As soon as we have arrived, the MaxSmiles team members warmly welcomed us. The dinner venue was stunning: it reminded me of a Malaysian wedding receptions. From the choice of flowers to hall arrangements, the love manifested throughout the space. No detail was left unnoticed; they reflected just how much effort was put in for this dinner and showed how much the members cared. I would describe the dinner as a beautiful union between MaxSmiles and the Rising Sun participants, even though we were practically strangers.
Funnily enough, I only tried one or two Thai cuisines that night. Do you remember how at first I wanted to try as much Thai food as I could? There was nothing wrong with the food at all. In fact, they were all cooked perfectly. I was simply filled with so much love. You may think it sounds a bit silly but the truth is that love was in the air.
I ended up going to the food section and met with the patients. We exchanged very few words, due to the language barrier. Most of the time we were just smiling to each other yet I feel somehow we understood each other. That was when a few of Muslim patients approached me – they could tell I am a Muslim from my hijab (headscarf). We spoke different languages and were raised up in different cultures, yet we are bonded by the same faith. It doesn’t have to be faith or religion, there will always be something that brings us all together. We were connected by the strong bond of love that night, and my writing will never be enough to justify the love we received.
Our generous hosts threw so many great surprises but my favorite one was the surprise for Pat. They were all gathered in the hall to be able to see Pat in person for the first time. I could see how excited they were from my seat at the back of the hall – they couldn’t help but to smile in admiration. They presented an amazing tea set for Pat and the Novartis. I was touched by how someone could love so deeply and generously. The moment made me tear up, and I was humbly reminded about the most important lesson, to love genuinely.

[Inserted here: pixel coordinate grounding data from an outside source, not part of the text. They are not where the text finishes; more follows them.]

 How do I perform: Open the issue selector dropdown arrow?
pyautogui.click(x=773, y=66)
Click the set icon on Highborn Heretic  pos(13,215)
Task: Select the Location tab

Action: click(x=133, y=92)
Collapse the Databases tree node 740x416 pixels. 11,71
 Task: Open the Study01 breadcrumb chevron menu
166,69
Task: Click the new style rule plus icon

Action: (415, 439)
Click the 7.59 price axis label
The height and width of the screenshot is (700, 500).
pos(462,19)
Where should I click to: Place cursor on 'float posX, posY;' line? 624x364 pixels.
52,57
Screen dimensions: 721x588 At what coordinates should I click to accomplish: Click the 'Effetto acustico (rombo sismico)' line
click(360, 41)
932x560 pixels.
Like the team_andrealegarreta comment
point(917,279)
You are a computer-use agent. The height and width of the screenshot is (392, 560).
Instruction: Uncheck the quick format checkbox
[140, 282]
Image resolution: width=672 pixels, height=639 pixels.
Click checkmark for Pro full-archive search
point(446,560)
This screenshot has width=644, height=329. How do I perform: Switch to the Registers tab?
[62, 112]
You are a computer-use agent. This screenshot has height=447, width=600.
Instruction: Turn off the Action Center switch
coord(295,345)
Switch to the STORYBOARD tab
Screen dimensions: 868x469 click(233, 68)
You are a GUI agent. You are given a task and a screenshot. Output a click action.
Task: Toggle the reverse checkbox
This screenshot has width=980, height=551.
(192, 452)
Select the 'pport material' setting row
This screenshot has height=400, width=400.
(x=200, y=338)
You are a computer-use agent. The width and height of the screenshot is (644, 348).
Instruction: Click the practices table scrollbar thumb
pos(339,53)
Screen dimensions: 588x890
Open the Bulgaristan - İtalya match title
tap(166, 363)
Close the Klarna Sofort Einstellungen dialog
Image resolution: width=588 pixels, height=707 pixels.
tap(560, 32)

I never thought I would get a sweet little surprise until a small group of lovely Muslim patients approached me for a picture. They were trying their best to tell me that they’re Muslims too. We spoke to each other with very minimal words and managed to capture the moment with a photo. They kept holding my hands and looked me deep into the eyes. I saw affection, and I was truly humbled. They did not know anything about me at all, yet they made me feel so loved. Luckily, Piyapong managed to join us at the end of the conversation, helping us with the translation. I made sure to tell them how happy I am to be there.
That night we literally tasted love, I couldn’t agree more on what Pat has said in her speech: that night, love is being spoken without words.